Similarly, the book of Ruth gives us a unique voice in the Bible because it centers the women’s narrative and gives its female characters agency. In this Sunday’s lectionary passage, Naomi and Ruth act on a plan to secure their futures with the little power and resources they have. The reader of this text who is unfamiliar with biblical euphemisms will miss the provocative nature of Naomi’s plan. Ruth would go to Boaz when he was asleep, uncover his “feet” and lie down. “Feet” are often used as a euphemism for genitalia in the Bible and the word for “lie down” in Hebrew implies sexual intercourse. In her new commentary, “A Women’s Lectionary for the Whole Church,” Hebrew Bible Scholar Wilda Gafney translates “feet” in verse 4 as “thighs” and writes: “Romantic readings of Ruth often ignore Naomi’s grooming of her to sexually service Boaz – make herself attractive, wait until he is drunk, uncover his thighs, and do what he tells her – as a survival strategy for them both. It is likely that there was sexual contact between them, which, given Ruth’s vulnerable status, is problematic for contemporary readers. The story of Ruth can easily be read as a story of survival sex and draws our attention to the plight of vulnerable, hungry, desperate migrant women.”

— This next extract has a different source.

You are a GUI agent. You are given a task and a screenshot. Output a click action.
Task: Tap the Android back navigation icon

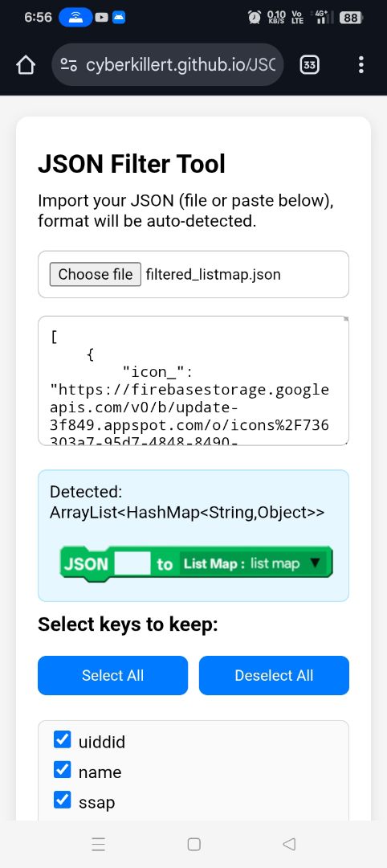point(288,844)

Although the power dynamics in this text are complex and even disturbing, the beauty of this biblical narrative rests in the eventual redemption of two vulnerable women and the centering of their story. Not even God, as a character, has center stage in the book of Ruth. God is mentioned, and God’s covenantal relationship with Israel’s people is an underlying theme, but the Redeemer never speaks. When Ruth, a foreign Moabite, is embraced and included in Boaz’s family, it expands the possibilities for outsiders to be welcomed as the “people of God.” In her commentary on this text, Marcia Mount Shoop writes that Ruth is “a pivotal symbol of accessibility.” The birth of Obed not only secures Ruth and Naomi’s future through lineage and inheritance but also expands the accessibility of God’s overarching redemptive narrative. Obed, born to Ruth the Moabite, becomes the father of Jesse, who becomes the father of David — the ancestral line of a Messiah who saves us all.
As we consider this narrative and this lineage through the book of Ruth, it would serve us well to pause and consider who tells our story.
Questions for reflection:
- Whose voices are centered in our family or church narrative?
- Who is left out or marginalized?
- What new perspective could we gain by listening to those, like Eliza and Ruth, who put themselves back in the narrative?